2 Conrad de Hochstaden, archevêque de Cologne de 1238 à 1361), né vers 1198, était inébranlablement attaché à la poursuite de sa politique ; il mérita, par sa brutalité et ses violences d'être appelé le « sanguinaire ». Prince d'Empire, il fut impliqué dans de nombreuses luttes avec les princes voisins de Juliers, Limbourg, Berg, Clèves, Sayn et Paderborn. D’abord partisan de l'Empereur, il changea d'orientation politique et se fit l'allié de la Curie romaine contre les Hohenstaufen. Il devint le chef politique de l'Allemagne dont il était le plus puissant prince. Il tendit tous ses efforts vers l'établissement d'un Etat territorial sur le Rhin. Comme évêque et chef spirituel, Conrad s'est acquis des mérites par l'appui qu'il accorda au ministère des frères mineurs et aux autres ordres. Il se préoccupa de promouvoir la discipline dans son archidiocèse. Il restaura et construisit de nombreuses églises.
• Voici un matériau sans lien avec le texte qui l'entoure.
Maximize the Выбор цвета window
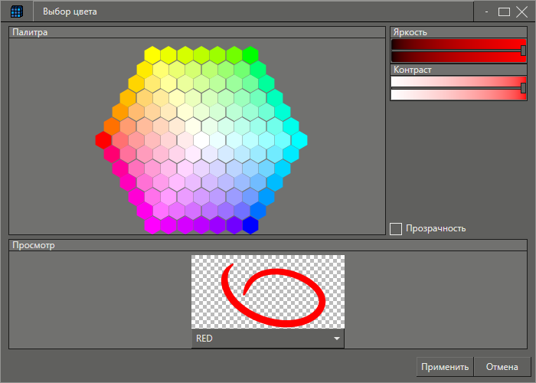This screenshot has width=536, height=383. (504, 11)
3 Guillaume de Saint-Amour, né à Saint-Amour (Jura), étudia puis enseigna à la faculté des arts de Paris. Il prit ensuite le doctorat en droit canon et, enfin, entreprit les longues études qui menaient alors au doctorat en théologie : docteur, il commença à enseigner la théologie vers 1250. Il se trouva bientôt mêlé aux luttes que les maîtres de la faculté de théologie de Paris menaient contre les religieux mendiants et son caractère entier le porta à prendre la tête du mouvement. Guillaume mena d'abord la lutte à Paris, puis à la Curie romaine qui se trouvait alors à Anagni ; il était le chef de la députation universitaire qui s'y présenta en 1254 devant Innocent IV et y remporta une victoire sur les religieux mendiants : par la bulle Quociens pro communi (4 juillet 1254), le pape reconnut officiellement les statuts universitaires de 1252, aux termes desquels aucun des collèges de religieux ne pourrait avoir plus d'une chaire magistrale ; les religieux n'appartenant à aucun collège ne pourraient faire partie de l'université. Quelques mois plus tard Innocent IV mourait, et son successeur, Alexandre IV, se révélait chaud partisan des ordres nouveaux. A Paris où il était rentré, Guillaume organisa la résistance, instiguant des grèves et diverses manœuvres, combattant tous les compromis proposés. Le pape le condamna le 5 octobre 1256, et le retint même en résidence surveillée à la Curie où il était revenu pour se défendre. Après une lutte âpre et parfois cauteleuse, Guillaume obtint de quitter Anagni, mais ne put obtenir la permission de rentrer en France : il restait d'ailleurs privé de sa chaire et de ses bénéfices. Il se retira dans son village natal, alors terre impériale, et, malgré l'interdiction qui lui en avait été faite, entretint des relations avec ses partisans de Paris. Il mourut le 13 septembre 1272.